Service design is a method for creating programs and services that are desirable and accessible to their intended audience. We employ service design to ensure that public services address the needs of the community, and that the people, process, and infrastructure of services are aligned to deliver on those needs.
Well-designed services often mean the difference between someone getting access to crucial public services or going without. Whether your team provides workforce development services to people experiencing homelessness, building permits to residents, or counseling services to city employees, service design is a helpful tool to improve your programs’s effectiveness and impact.
Our work focuses on evaluating services and co-designing improvements, resulting in:
- Nuanced understanding of your audience and their needs. We believe that designing for the ‘average customer’ can further marginalize the communities and individuals that we hope to serve. Identifying the differences within a stakeholder group can help to better align your intent with your impact.

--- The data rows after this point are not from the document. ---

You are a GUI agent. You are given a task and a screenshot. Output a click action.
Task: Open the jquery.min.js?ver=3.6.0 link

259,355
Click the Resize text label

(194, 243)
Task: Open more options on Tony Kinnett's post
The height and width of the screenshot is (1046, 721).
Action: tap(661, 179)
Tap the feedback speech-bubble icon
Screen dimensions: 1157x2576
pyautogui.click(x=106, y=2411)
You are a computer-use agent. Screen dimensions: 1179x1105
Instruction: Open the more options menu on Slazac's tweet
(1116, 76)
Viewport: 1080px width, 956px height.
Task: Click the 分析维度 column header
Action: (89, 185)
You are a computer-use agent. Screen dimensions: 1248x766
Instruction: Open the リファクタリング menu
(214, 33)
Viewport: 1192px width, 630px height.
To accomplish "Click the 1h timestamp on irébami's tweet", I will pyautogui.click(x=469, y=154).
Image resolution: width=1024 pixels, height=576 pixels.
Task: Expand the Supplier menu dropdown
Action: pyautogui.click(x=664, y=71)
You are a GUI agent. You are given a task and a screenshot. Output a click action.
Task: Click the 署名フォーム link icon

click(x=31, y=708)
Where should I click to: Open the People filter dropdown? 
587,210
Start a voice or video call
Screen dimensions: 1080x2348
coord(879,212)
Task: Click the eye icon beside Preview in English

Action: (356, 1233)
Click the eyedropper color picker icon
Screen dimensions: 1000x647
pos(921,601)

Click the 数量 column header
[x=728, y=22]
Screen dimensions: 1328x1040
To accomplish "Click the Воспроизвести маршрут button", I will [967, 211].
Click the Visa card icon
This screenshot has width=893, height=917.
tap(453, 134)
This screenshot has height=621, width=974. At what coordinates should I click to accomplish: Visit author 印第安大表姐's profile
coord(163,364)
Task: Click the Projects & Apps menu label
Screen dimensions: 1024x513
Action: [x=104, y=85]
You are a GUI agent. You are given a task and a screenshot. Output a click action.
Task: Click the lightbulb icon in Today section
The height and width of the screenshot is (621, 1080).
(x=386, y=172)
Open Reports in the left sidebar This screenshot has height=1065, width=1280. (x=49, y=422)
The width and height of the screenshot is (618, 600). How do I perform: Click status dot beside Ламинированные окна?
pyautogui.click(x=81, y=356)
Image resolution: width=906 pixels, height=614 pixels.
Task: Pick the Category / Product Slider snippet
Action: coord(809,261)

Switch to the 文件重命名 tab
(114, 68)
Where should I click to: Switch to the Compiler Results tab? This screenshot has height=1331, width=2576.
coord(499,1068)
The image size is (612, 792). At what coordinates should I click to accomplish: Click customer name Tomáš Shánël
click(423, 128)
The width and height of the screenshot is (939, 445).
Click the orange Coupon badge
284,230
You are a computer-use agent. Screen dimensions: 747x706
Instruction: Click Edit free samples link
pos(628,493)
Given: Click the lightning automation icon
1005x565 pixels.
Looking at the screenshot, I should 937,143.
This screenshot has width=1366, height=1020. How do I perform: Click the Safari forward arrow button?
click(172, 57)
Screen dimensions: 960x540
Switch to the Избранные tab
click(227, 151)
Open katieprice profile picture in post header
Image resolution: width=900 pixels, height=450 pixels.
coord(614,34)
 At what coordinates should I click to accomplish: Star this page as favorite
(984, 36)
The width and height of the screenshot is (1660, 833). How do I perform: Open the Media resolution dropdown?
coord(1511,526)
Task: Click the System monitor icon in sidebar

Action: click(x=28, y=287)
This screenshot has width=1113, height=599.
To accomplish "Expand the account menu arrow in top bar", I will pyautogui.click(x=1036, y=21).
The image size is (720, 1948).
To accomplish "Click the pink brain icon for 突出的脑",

- Clear process maps that help visualize the structure of existing services and align stakeholders around opportunities for improvement.
- Consensus and a commitment to change. Participatory service design – meaningfully engaging stakeholders in the design (and decision) process – helps develop ownership of and commitment to continual service improvement.
- Actionable design recommendations that are rooted in the needs of both the intended ‘customer’ and the humans delivering the service. By clearly defining challenges and collaboratively exploring solutions, we ensure people’s experiences and needs are translated into practical next steps.